The cool African handed her a helmet. “Hurry back, Eembu.”

“Drinks are on me later,” Embrey said feebly.

Djimon clanked Embrey’s helmet into place and knocked on the dome to signify it was ready. The sudden isolation slivered, as though his brain were physically imbibing a new experience. He’d skin dived in the Mediterranean before, even sat in a prototype moon rocket in its hangar as a youngster, but he’d never felt quite so…encapsulated. As Djimon helped him slide into the moon pool, the quickening whuh, whuh of his breaths seemed as alien to him as the seascape below.

The cold hit.
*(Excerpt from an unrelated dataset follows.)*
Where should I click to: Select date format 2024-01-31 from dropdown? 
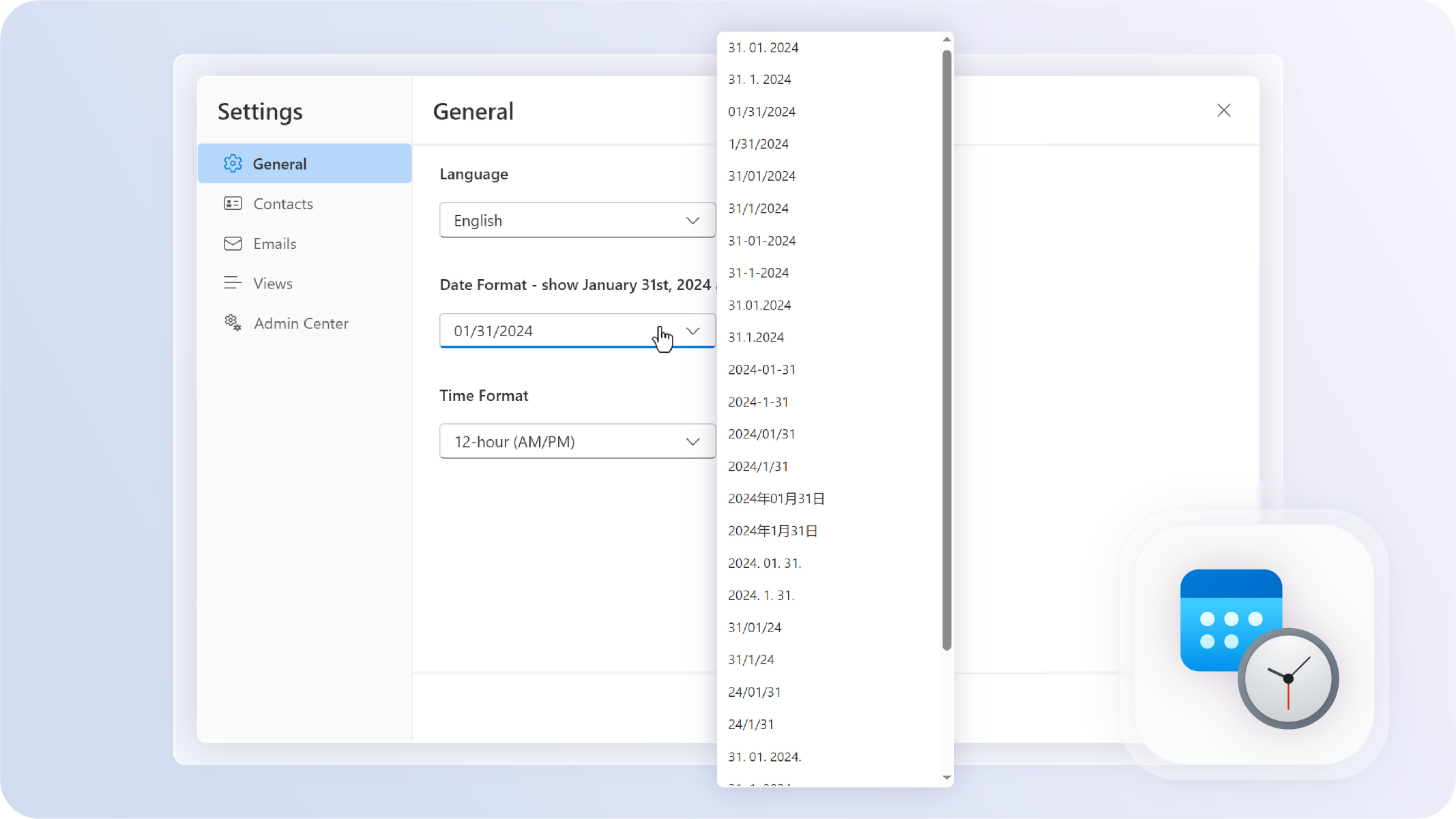[762, 369]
He clenched from head to toe, but the fear of where he was going to land held his eyes wide open. He watched the sharp terrain as he sank. A few feet that way, no that way… Being lowered like a worm on a hook wasn’t quite how he’d imagined it beforehand.

His boots settled on a solid ledge. He stumbled forward but remembered to hold his head upright. Verity landed several yards to his left and immediately pointed him toward an hourglass-shaped crevasse ahead. The Empress’s spotters had glimpsed something resembling a wingtip on the other side of that gap. It might be a long shot-the lake bed was murky at best, tough to discern when viewed from the surface-but he was certain the Hatzegopteryx had sunk in this vicinity.
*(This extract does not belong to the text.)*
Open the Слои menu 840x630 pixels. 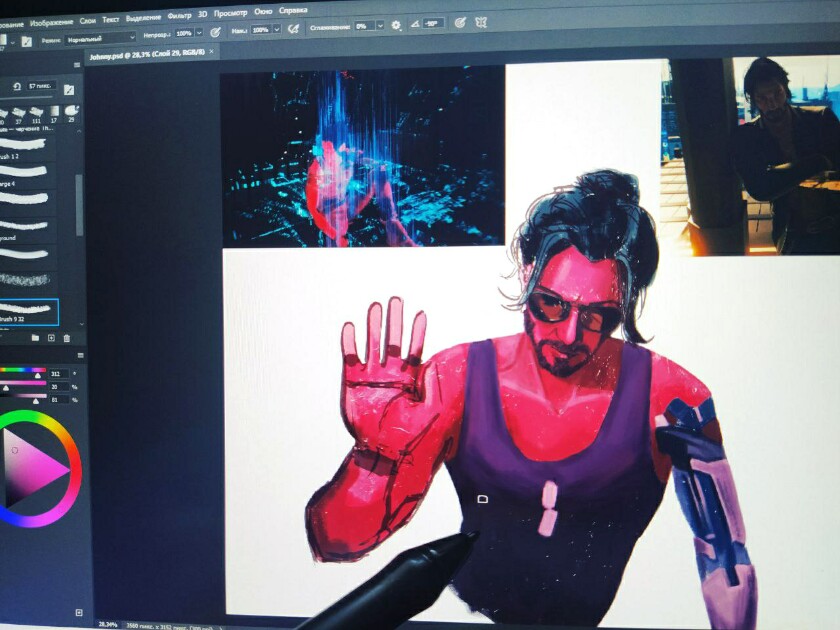click(87, 20)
He overstepped his first stride and ended up hopping sideways to keep balance. Verity wagged her finger at him, then demonstrated the correct walking posture-to lean forward, head ever-so-slightly bowed, and take unambitious, almost shuffling steps. He copied and gained proficiency in no time.

They leapt across the neck of the hourglass and, barely lit by the bell’s lights, pressed on across a flat ledge. Towering stalks appeared on the edges of darkness, their bulbous fronds wavering as though to some ancient aquatic rhythm. Embrey’s pulse hammered when he realized his own shadow was blackening his path. He tapped Verity on the shoulder, then pointed to the pack of flares in her belt. She lit one and tossed it at the forest.

A colossal form blazed into view among the shoots less than thirty feet ahead. Embrey saw its sharp teeth first-big and curved as Persian daggers. Endless rows of them. He recoiled too quickly and head butted the back of his helmet. Shock, not pain pulsed wetly through his skull. The creature didn’t move from its place of ambush and neither he nor Verity shifted a step to encourage it. Christ, it’s crocodilian jaws alone, partially agape and waiting, had to be well over ten feet long. Resembling a shorter-and-thicker-necked plesiosaur, it had four large paddle-like limbs and a short tail. But that mouth-unhinged-appeared ready to swallow the flare’s light entirely.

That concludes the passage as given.